Source excerpt:

Have they neutralized the points as well?


----------



## HonestMan1910 (5 Jul 2010)

raindog said:


> the Tour is bigger than a wee punt



Not if you only have a wee amount of money !


----------



## raindog (5 Jul 2010)

Genman said:


> Have they neutralized the points as well?


_They've left Chavanel's points but no points atributed from 2nd to 20th_
_
"Nous avons laissé les points du vainqueur à Sylvain Chavanel mais aucun point n'a été attribué de la 2e à la 20e place,"


_


----------



## montage (5 Jul 2010)

They should have sprinted. It's a friggin bike race, and a sprint would have had no impact on times anyway.

Cancellara seemed to be the driving force behind the protest - I've full respect for the guy, but maybe he was pissed off he lost yellow?


----------



## Noodley (5 Jul 2010)

The Tour has had many protests over the years, it's all part of the Tour...few people will remember it - go on, what was the last Tour protest? It'll have caused a fuss at the time.


----------



## Crackle (5 Jul 2010)

The one I remember was when they all sat down in the road.


----------



## Chuffy (5 Jul 2010)

Crackle said:


> The one I remember was when they all sat down in the road.


Was that the 98 protest? The one where poor oppressed souls like Pantani wanted to complain about those nasty doping investigations and Riis was negotiating on behalf of the riders? Happy days...


----------



## Flying_Monkey (5 Jul 2010)

I like the farmers' protests - I do hope we have one of those this year...


----------



## Chuffy (5 Jul 2010)

Flying_Monkey said:


> I like the farmers' protests - I do hope we have one of those this year...


Why? Unless you enjoy the smell of burning wool. Freak.


----------



## raindog (5 Jul 2010)

Yes, I remember the farmer's one - they'd been chucking tacks all over the road. What year was it? Not that long ago.

Didn't a workers strike try to stop the peloton once and Hinault got off his bike and nutted one of 'em?


----------



## Flying_Monkey (5 Jul 2010)

Chuffy said:


> Why? Unless you enjoy the smell of burning wool. Freak.



[aaaaaaaaaaaaaaaaaaaarrgh] Chuffy falls headfirst into the gaping sarchasm! [/aaaaaaaaaaaaaaaaaaaarrgh]


----------



## Chuffy (5 Jul 2010)

Exercises:
1. Answer these questions about the thread:
(a) Whose points did the organizers leave in place?
(b) Whom does montage name as the apparent driving force behind the protest?
(c) What does raindog say the farmers had been throwing on the road?
2. Reproduce the part of the thread starting with "They should have" and going on through "at the time.".
Rely solely on the thread above.

Dataset extract:

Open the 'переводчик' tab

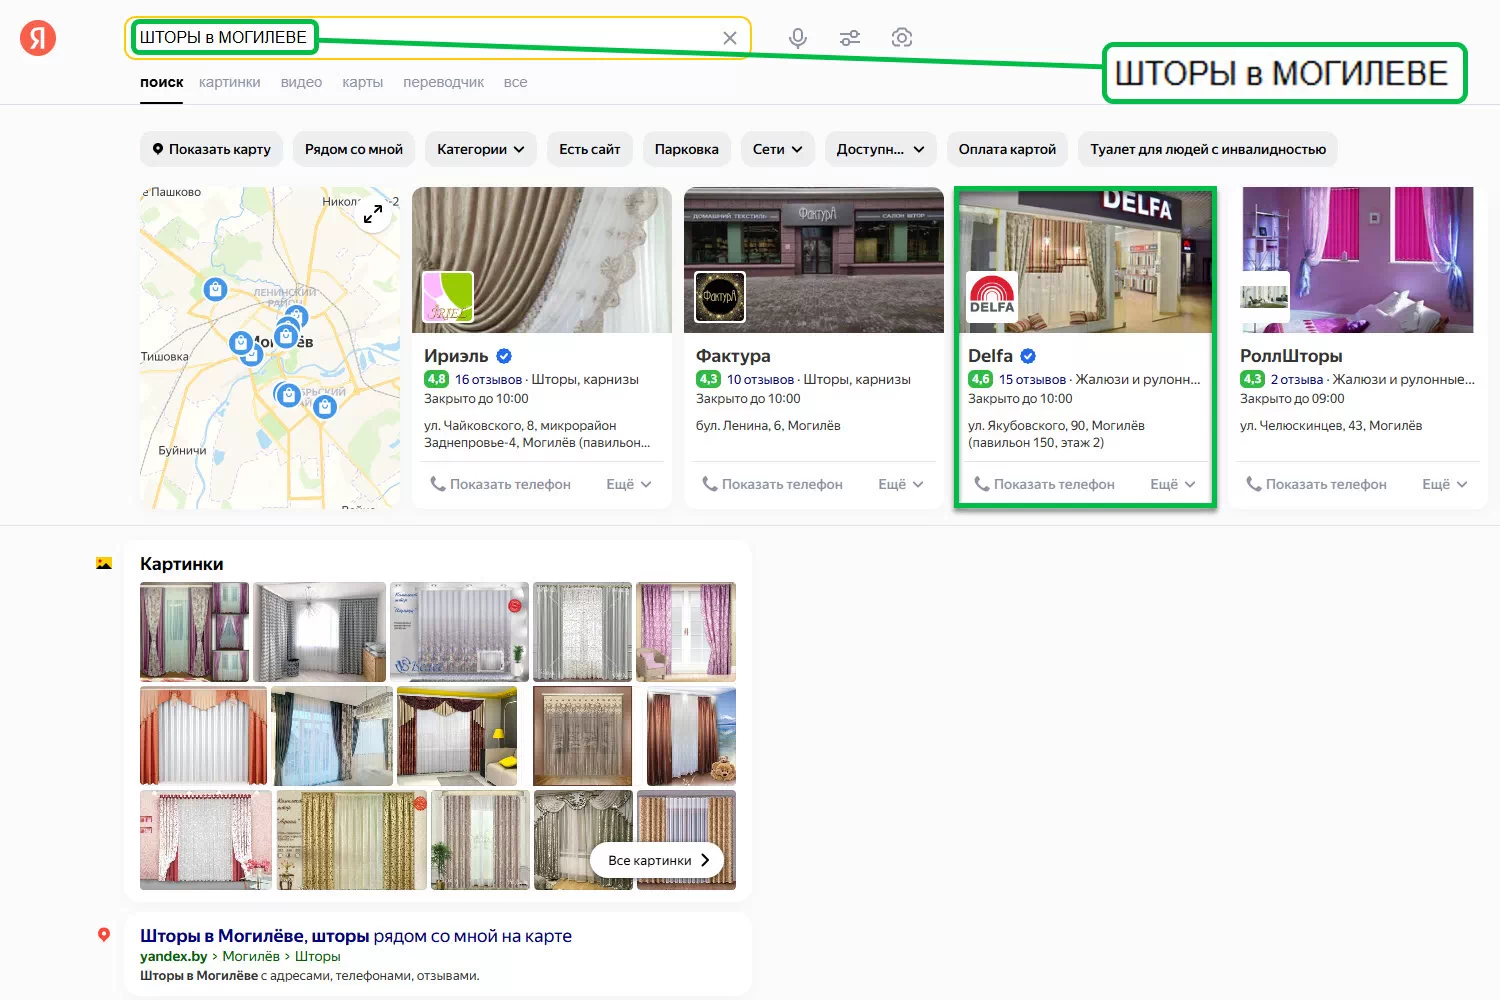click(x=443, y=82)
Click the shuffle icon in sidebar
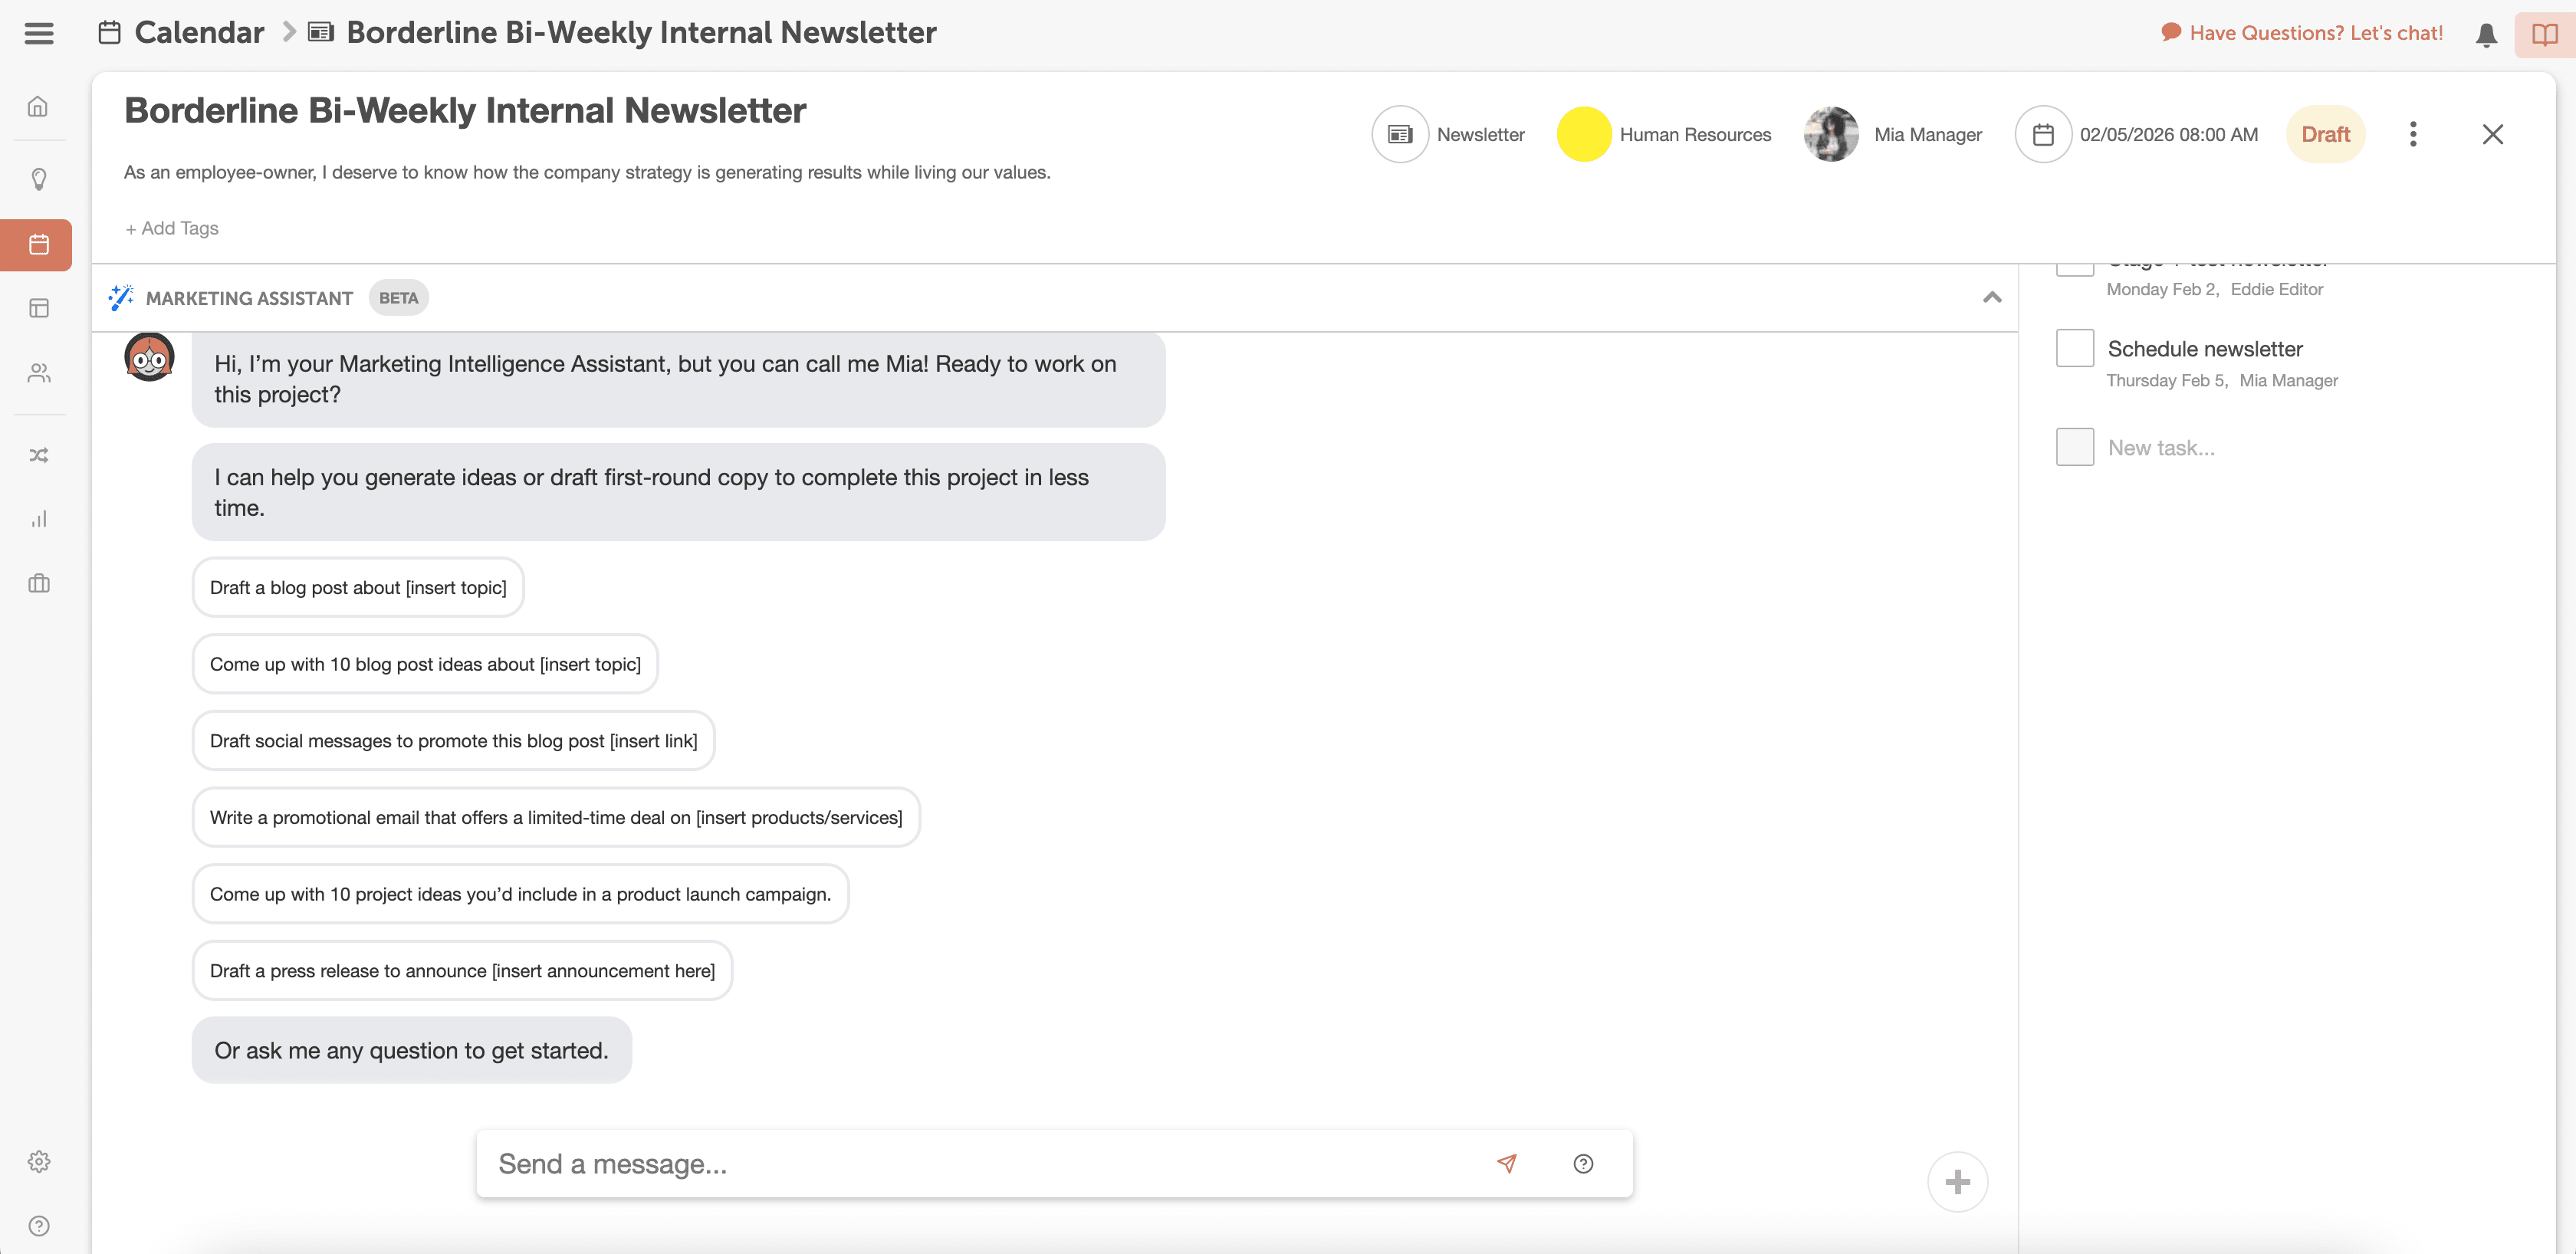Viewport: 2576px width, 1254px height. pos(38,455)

Solutions by task:
1.
(a) Sylvain Chavanel's
(b) Cancellara
(c) Tacks

2.
They should have sprinted. It's a friggin bike race, and a sprint would have had no impact on times anyway.

Cancellara seemed to be the driving force behind the protest - I've full respect for the guy, but maybe he was pissed off he lost yellow?


----------



## Noodley (5 Jul 2010)

The Tour has had many protests over the years, it's all part of the Tour...few people will remember it - go on, what was the last Tour protest? It'll have caused a fuss at the time.